"sıraya giriyor" - Translation from Turkish to Arabic

    • يصطفون
        
    • يصطف
        
    • ينتظر في الطوابير
        
    Senin gibi bir kadınla yatmak için sıraya giriyor olmalılar. Open Subtitles من المؤكد أن الرجال يصطفون من أجل اللقاء بفتاة مثلك
    Senin gibi bir kadınla yatmak için sıraya giriyor olmalılar. Open Subtitles من المؤكد أن الرجال يصطفون من أجل اللقاء بفتاة مثلك
    Alçakça olduğunu biliyorum fakat pasta bu kadar büyük olunca herkes sıraya giriyor. Open Subtitles هذا مهين، أعي ذلك لكن عندما يكون الربح بهذا الحجم الجميع يصطفون في الدور
    İnsanlar saatlerce sıraya giriyor. Open Subtitles أثناء الاتفاقيات يصطف الناس لساعات، لذا...
    Her hafta oraya gidiyor, sıraya giriyor, görüşmeler yapıyor ve iş aradığı ile ilgili bir sürü yalan uyduruyor. Open Subtitles هو يذهب إلى هناك كل إسبوع ينتظر في الطوابير ويجري المقابلات... ويختلق كل الأكاذيب... عن أنه يبحث عن وظائف
    Baba Cardiff'te insanlar devletten ekmek almak için sıraya giriyor.
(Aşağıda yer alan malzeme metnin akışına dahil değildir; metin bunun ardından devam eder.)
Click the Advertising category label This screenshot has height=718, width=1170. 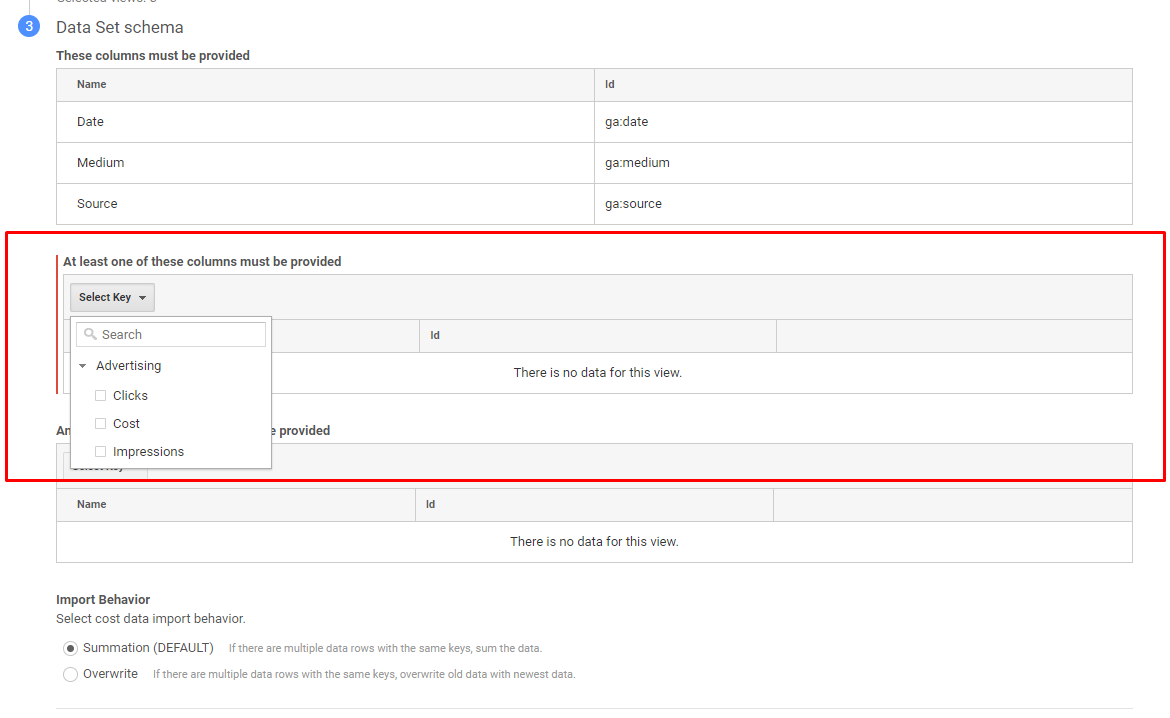(x=128, y=366)
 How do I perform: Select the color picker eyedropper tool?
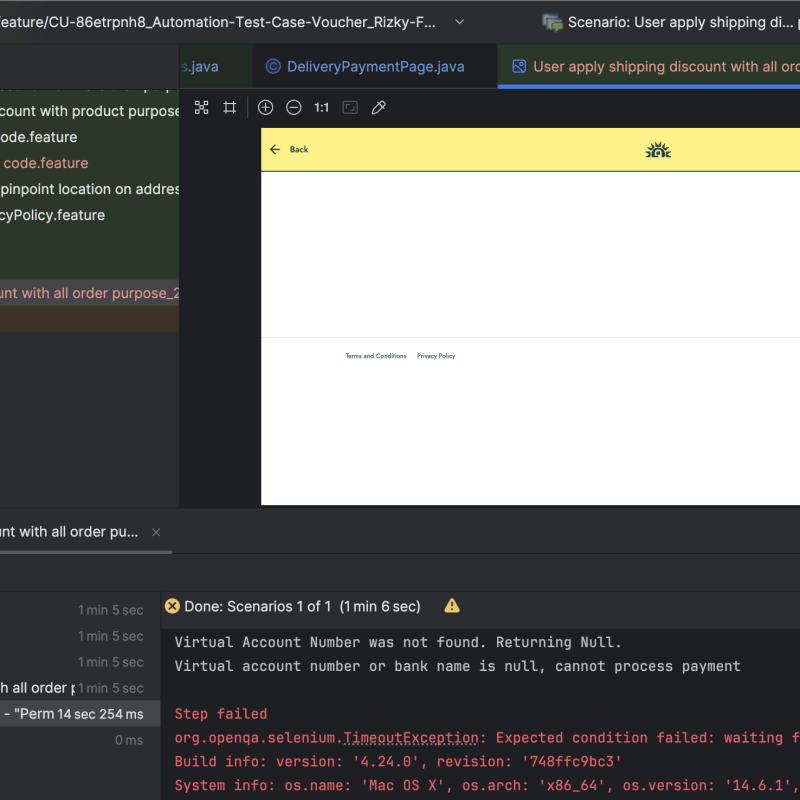point(378,107)
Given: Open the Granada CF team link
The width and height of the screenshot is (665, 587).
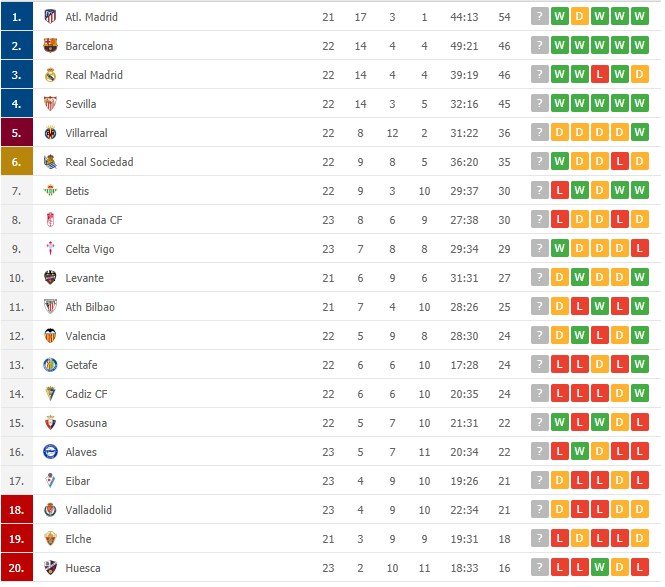Looking at the screenshot, I should click(x=92, y=220).
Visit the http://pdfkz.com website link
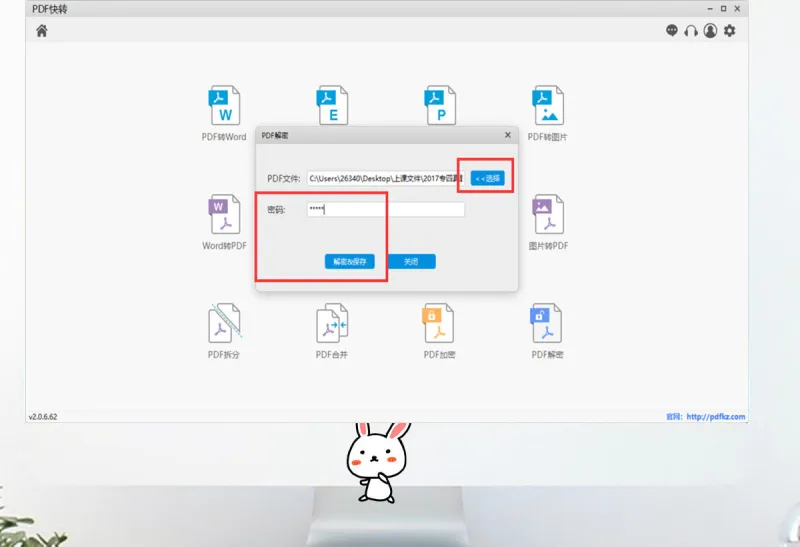The height and width of the screenshot is (547, 800). point(715,416)

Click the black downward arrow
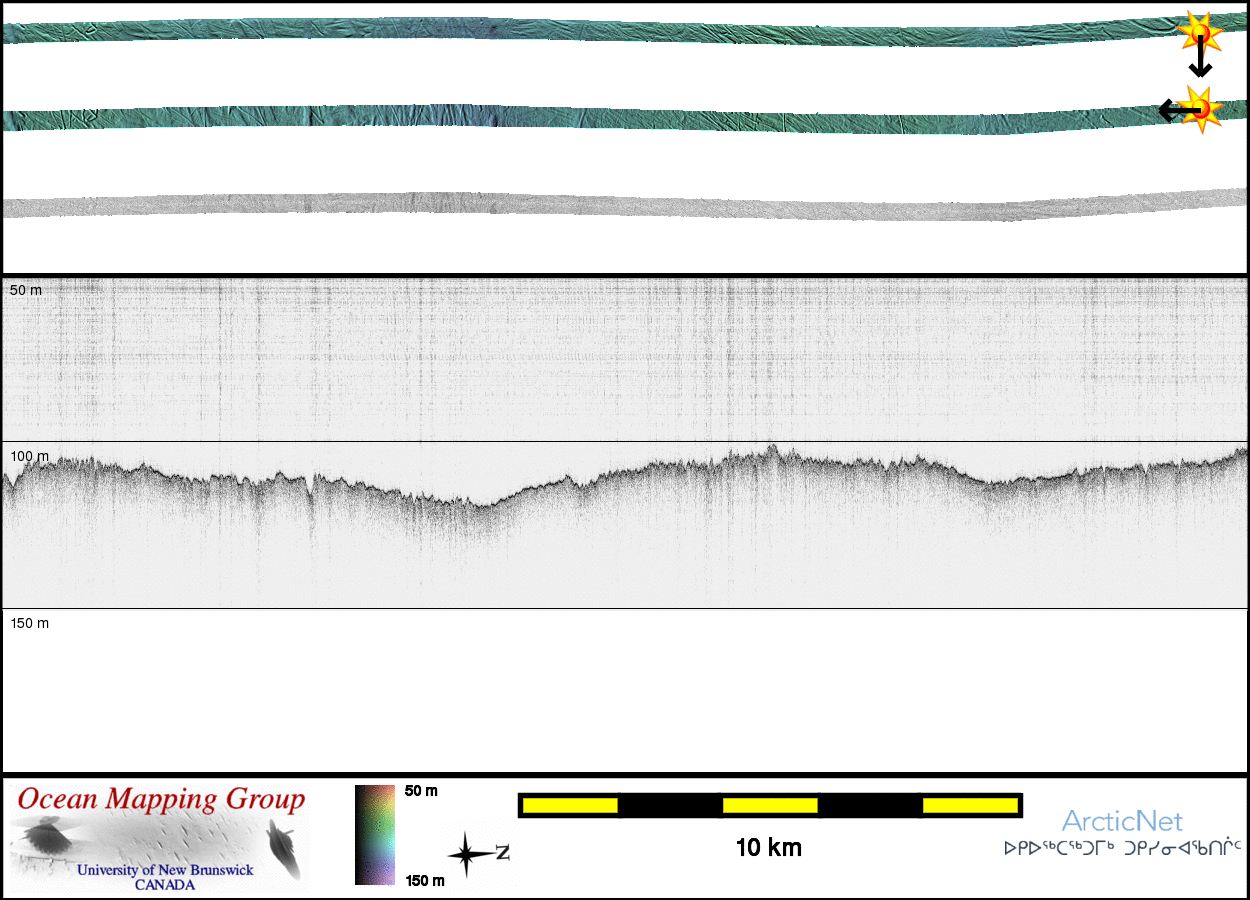tap(1200, 62)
Open Subtitles في (كارديف) الرجال يصطفون . للحصول على الخبز من الحكومة
    Bununla ve bununla, V-1'ler bize katılmak için sıraya giriyor olacak. Open Subtitles مع ذلك وهذا، وV-1S سيتم يصطفون للانضمام إلينا.
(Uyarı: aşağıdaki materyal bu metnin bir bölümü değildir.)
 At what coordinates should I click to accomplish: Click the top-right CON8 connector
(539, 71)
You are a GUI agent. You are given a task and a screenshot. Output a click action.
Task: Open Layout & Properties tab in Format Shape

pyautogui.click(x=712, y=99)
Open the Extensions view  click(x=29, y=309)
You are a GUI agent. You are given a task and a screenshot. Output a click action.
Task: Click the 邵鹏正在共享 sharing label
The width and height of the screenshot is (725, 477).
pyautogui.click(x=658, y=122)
    22 yaşında Wired dergisinin kapağına çıktığımdan beri insanlar beni kullanmak için sıraya giriyor. Open Subtitles كان الناس يصطفون لإستخدامي بعدما تصدّرت مجلة "وايرد" في ...عمر 22
    Müşteriler de sıraya giriyor öyle mi? Open Subtitles والزبائن يصطفون ؟
    Herkes seninle el sıkışmak için sıraya giriyor. Open Subtitles الكل يصطف لمصافحتك
    Ücretsiz, Park'ta Shakespeare çok basit bir fikre dayanıyor: Üretebileceğimiz en iyi tiyatro, en iyi sanatın, herkese ulaşması ve herkese mal olması fikri. Ve bugüne kadar, Central Park'ta her yaz akşamı, 2000 insan, sunabileceğimiz en iyi tiyatroyu izleyebilmek için sıraya giriyor. TED وقد بُني (شكسبير) في المتنزه على فكرة بسيطة، فكرة أن أفضل مسرح، وأفضل فن يمكننا إنتاجه، يجب أن يوجه إلى الجميع، وينتمي إلى الجميع، وحتى هذا اليوم، كل ليلة صيفية في (سنترال بارك)، يصطف ألفي شخص ليشاهدوا أفضل مسرح يمكننا إتاحته مجاناً.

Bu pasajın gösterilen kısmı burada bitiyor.